--- Exercise description ---
From the records below, set down exactly the lines starting with the line that contains "Choose the scissors cut module icon" and going on through the line that contains "This screenshot has width=963, height=650.". Nothing else is wanted.

Dataset extract Block Start

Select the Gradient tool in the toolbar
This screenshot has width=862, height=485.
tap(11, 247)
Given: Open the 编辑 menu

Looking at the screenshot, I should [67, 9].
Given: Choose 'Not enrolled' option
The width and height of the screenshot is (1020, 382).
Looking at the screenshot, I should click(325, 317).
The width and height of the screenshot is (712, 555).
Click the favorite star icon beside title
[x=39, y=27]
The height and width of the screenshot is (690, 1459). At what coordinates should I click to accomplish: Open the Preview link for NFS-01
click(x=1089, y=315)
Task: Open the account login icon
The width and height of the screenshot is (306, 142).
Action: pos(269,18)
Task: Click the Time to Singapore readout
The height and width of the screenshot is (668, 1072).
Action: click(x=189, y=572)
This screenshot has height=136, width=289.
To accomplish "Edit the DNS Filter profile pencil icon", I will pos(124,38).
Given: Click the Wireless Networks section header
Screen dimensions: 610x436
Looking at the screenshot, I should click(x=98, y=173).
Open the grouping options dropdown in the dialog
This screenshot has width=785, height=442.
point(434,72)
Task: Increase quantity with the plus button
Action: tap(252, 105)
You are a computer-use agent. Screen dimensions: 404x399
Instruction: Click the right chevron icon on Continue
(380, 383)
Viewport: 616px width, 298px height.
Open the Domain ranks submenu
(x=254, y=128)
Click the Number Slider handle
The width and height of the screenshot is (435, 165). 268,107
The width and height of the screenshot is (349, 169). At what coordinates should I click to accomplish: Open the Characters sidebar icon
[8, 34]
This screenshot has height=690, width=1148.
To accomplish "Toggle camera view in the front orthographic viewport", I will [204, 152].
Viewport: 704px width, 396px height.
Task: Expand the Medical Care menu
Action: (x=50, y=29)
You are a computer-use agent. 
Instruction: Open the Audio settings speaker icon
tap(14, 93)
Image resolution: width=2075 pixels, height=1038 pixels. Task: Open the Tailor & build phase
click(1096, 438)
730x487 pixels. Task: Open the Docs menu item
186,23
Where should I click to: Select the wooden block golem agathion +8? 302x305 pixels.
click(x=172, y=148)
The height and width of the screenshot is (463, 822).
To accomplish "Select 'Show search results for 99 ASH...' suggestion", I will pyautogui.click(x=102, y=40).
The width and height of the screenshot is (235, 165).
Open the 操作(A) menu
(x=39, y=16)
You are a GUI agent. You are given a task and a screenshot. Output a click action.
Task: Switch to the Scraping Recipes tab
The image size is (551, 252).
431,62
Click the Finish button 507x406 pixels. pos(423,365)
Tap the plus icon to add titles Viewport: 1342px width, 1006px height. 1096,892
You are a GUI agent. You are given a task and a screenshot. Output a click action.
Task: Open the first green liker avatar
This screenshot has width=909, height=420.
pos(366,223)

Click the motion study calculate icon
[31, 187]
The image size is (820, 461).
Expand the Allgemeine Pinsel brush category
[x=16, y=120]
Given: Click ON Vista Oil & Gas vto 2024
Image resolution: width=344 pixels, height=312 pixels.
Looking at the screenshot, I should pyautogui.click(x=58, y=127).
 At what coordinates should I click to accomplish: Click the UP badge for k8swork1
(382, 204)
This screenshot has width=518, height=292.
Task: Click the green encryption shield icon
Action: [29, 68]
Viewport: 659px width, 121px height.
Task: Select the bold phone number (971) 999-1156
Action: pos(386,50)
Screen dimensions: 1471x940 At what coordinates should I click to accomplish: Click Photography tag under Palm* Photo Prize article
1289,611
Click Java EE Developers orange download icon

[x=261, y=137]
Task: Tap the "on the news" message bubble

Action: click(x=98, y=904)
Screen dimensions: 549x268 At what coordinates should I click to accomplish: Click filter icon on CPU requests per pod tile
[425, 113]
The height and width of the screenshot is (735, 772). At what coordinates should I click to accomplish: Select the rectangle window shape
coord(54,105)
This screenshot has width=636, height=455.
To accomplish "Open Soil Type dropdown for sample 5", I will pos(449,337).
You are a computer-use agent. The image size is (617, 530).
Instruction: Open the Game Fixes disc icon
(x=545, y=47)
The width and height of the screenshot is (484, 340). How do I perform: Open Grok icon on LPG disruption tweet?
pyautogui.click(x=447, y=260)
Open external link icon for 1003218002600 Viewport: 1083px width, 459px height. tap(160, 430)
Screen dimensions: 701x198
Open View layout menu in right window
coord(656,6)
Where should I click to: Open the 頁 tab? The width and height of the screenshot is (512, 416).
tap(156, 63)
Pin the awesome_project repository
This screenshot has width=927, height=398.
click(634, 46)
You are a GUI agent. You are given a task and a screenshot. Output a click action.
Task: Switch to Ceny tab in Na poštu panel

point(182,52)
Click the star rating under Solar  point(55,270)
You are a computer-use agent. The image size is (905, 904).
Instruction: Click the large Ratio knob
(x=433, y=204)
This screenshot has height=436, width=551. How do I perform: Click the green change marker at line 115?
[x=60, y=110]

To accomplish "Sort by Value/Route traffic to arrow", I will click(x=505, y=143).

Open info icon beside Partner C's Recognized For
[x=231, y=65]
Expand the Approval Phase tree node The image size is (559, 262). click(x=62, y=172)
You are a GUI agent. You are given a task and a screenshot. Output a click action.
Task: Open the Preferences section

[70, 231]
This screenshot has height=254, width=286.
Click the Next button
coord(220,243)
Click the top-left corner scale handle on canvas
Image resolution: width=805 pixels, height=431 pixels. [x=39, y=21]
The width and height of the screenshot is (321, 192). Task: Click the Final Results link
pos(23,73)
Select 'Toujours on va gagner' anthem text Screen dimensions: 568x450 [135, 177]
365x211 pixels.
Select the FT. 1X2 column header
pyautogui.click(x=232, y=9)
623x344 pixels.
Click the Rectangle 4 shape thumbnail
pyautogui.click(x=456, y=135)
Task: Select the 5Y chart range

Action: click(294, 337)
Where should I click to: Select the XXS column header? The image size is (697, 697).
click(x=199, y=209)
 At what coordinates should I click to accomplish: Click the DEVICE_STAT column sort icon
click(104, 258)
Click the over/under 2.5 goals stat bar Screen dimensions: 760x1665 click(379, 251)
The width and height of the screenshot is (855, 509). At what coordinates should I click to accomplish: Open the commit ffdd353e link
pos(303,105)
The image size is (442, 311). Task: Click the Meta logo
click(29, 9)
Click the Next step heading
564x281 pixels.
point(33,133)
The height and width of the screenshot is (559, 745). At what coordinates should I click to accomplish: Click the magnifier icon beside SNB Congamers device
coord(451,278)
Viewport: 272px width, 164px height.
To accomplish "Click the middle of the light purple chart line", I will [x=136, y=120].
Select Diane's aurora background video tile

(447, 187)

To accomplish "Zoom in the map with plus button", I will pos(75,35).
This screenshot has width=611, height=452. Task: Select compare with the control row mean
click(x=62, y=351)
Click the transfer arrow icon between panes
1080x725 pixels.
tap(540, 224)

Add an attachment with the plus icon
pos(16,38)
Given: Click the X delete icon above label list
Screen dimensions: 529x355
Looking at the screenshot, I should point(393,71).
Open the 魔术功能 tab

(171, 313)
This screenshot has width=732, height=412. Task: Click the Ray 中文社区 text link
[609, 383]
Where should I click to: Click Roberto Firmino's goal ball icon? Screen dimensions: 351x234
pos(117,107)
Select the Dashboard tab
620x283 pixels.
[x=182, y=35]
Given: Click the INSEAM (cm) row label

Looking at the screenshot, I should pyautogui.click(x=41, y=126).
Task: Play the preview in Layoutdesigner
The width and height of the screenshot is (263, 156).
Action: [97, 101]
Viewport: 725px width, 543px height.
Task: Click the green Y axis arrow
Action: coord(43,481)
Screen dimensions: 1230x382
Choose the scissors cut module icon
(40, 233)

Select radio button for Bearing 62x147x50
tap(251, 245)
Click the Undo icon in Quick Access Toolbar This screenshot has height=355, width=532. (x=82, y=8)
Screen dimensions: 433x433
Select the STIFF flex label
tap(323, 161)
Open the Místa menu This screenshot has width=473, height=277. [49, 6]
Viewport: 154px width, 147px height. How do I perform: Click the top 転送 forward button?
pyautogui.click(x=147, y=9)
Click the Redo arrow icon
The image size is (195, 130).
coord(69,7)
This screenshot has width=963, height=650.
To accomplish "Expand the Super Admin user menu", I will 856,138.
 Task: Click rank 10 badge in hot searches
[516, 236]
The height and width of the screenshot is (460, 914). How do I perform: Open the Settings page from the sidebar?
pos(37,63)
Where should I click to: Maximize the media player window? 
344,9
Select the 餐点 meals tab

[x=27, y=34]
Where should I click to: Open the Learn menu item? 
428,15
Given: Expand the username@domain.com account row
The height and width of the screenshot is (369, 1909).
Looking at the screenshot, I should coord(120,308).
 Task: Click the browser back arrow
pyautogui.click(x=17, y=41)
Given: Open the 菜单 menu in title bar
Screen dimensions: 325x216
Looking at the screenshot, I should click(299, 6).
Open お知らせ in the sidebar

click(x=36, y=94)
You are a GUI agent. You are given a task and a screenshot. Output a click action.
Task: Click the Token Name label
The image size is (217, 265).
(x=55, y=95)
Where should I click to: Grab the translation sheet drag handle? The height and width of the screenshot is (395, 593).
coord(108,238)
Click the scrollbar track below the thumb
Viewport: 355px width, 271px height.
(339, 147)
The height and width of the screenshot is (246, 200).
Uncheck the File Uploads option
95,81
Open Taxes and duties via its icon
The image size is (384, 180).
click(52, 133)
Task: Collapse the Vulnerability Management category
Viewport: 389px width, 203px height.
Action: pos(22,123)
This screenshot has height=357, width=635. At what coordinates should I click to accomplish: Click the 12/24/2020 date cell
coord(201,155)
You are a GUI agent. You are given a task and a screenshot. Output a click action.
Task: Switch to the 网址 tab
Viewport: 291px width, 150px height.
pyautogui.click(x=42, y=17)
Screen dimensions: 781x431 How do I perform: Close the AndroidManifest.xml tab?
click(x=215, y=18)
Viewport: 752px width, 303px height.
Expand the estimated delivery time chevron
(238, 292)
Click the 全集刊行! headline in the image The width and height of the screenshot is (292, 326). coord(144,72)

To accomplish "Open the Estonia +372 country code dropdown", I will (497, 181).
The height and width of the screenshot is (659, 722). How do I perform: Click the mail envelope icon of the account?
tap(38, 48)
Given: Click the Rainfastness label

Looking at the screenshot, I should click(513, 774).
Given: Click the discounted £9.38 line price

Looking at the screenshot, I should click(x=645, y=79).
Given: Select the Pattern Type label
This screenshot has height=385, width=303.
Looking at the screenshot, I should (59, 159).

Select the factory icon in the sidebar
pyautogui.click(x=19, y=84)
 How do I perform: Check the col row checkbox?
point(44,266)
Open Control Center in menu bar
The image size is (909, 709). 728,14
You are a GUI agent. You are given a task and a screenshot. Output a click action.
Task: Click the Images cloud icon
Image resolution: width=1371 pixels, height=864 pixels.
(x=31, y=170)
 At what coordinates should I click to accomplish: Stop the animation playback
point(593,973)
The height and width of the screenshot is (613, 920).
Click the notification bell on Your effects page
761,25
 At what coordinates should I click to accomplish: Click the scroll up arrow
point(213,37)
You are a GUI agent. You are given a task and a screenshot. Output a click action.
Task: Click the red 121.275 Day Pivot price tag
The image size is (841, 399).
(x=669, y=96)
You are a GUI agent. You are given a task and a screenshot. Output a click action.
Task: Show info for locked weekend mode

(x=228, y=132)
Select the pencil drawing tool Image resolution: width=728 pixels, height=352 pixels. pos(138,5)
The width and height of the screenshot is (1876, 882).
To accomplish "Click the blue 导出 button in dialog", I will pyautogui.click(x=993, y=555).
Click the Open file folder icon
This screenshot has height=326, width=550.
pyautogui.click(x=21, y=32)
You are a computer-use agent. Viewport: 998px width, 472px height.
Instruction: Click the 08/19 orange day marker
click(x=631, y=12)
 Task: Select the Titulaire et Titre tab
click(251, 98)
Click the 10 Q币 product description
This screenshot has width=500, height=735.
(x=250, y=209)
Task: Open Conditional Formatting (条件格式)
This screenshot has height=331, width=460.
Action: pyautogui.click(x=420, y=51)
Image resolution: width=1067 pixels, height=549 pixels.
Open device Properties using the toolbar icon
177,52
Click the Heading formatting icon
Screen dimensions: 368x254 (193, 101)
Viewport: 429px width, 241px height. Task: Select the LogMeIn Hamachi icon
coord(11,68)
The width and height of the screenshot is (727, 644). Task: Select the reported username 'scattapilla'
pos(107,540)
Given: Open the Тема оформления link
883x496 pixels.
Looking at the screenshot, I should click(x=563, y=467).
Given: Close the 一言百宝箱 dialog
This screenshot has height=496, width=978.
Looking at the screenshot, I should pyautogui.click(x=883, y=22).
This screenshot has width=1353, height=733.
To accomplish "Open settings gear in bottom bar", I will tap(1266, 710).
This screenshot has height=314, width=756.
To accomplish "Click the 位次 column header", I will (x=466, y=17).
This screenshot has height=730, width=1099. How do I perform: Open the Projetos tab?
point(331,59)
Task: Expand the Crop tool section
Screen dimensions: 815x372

Dataset extract Block End

--- Exercise result ---
Choose the scissors cut module icon
(40, 233)

Select radio button for Bearing 62x147x50
tap(251, 245)
Click the Undo icon in Quick Access Toolbar This screenshot has height=355, width=532. (x=82, y=8)
Screen dimensions: 433x433
Select the STIFF flex label
tap(323, 161)
Open the Místa menu This screenshot has width=473, height=277. [49, 6]
Viewport: 154px width, 147px height. How do I perform: Click the top 転送 forward button?
pyautogui.click(x=147, y=9)
Click the Redo arrow icon
The image size is (195, 130).
coord(69,7)
This screenshot has width=963, height=650.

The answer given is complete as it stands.